##### The data #####
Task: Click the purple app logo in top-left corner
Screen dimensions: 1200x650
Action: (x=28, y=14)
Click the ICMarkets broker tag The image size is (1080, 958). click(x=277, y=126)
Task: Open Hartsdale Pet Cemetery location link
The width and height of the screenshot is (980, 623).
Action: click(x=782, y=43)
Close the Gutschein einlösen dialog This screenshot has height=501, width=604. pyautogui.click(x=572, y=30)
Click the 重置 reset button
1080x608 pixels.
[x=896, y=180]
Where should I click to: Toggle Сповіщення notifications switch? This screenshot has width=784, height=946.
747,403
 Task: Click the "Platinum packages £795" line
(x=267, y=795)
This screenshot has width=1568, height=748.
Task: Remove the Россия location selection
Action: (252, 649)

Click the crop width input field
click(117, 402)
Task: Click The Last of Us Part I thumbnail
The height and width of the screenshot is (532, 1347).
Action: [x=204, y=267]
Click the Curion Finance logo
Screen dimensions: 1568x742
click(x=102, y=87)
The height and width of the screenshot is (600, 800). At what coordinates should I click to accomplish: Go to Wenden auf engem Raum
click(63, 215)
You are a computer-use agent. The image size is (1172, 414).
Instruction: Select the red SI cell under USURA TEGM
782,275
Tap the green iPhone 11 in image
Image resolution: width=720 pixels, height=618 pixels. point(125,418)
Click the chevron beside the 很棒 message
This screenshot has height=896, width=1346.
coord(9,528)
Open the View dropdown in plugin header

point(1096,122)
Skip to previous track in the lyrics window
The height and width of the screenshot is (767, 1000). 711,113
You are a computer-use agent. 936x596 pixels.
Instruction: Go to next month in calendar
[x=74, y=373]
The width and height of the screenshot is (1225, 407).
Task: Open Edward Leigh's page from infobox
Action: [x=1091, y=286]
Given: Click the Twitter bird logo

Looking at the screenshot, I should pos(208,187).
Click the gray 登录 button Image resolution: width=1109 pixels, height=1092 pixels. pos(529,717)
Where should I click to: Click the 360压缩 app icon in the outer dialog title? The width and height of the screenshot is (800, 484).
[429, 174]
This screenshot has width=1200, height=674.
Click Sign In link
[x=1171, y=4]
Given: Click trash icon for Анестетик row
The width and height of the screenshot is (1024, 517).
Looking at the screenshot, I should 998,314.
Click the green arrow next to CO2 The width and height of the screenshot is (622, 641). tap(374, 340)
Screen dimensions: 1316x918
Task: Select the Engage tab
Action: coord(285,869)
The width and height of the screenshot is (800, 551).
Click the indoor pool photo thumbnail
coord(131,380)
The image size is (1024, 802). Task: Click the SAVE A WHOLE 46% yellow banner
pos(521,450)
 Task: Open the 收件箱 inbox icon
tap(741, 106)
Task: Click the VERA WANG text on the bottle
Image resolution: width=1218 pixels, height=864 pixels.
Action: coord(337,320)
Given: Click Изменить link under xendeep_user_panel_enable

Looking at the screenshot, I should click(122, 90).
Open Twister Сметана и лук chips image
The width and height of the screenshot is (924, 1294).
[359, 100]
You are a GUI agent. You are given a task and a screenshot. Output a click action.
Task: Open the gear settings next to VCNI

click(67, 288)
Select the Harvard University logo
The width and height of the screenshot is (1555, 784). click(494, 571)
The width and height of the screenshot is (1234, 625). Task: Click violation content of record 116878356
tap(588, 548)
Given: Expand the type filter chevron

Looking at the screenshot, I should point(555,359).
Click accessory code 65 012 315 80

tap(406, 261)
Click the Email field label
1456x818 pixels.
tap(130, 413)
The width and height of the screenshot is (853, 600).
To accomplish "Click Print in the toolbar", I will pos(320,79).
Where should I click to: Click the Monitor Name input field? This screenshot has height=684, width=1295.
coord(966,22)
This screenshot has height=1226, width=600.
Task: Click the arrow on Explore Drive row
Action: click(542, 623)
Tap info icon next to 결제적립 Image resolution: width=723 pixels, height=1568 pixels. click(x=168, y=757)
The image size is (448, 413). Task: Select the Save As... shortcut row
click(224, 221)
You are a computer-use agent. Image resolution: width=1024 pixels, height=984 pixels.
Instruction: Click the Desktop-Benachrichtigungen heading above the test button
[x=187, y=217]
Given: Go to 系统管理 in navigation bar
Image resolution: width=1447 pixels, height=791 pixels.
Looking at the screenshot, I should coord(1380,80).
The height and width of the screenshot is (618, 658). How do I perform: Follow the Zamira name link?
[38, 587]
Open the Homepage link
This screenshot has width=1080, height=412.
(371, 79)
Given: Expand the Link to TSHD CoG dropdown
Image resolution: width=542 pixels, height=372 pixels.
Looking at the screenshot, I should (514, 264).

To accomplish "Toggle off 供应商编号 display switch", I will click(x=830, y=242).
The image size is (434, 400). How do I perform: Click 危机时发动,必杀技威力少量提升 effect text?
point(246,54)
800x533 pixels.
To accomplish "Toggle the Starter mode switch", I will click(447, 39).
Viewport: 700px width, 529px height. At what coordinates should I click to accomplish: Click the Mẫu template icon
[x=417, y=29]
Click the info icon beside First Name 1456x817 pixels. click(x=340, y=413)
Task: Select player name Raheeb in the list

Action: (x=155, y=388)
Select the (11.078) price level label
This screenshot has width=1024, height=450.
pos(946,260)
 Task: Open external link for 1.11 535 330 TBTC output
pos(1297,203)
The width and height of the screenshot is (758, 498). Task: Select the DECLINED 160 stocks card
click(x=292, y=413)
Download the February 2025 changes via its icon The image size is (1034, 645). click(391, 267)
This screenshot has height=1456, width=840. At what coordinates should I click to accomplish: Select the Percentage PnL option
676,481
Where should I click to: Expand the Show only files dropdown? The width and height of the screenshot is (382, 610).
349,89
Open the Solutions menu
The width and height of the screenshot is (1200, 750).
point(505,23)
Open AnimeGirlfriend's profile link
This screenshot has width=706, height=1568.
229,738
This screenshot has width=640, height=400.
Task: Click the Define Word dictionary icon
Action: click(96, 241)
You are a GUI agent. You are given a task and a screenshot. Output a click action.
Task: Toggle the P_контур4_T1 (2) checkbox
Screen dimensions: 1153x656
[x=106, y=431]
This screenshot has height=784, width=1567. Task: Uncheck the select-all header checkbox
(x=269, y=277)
#####
As you read the records above, find each line that contains "agent" and copy it.

Completed task:
You are a computer-use agent. The image size is (1172, 414).
You are a computer-use agent. 936x596 pixels.
You are a GUI agent. You are given a task and a screenshot. Output a click action.
You are a computer-use agent. Image resolution: width=1024 pixels, height=984 pixels.
You are a GUI agent. You are given a task and a screenshot. Output a click action.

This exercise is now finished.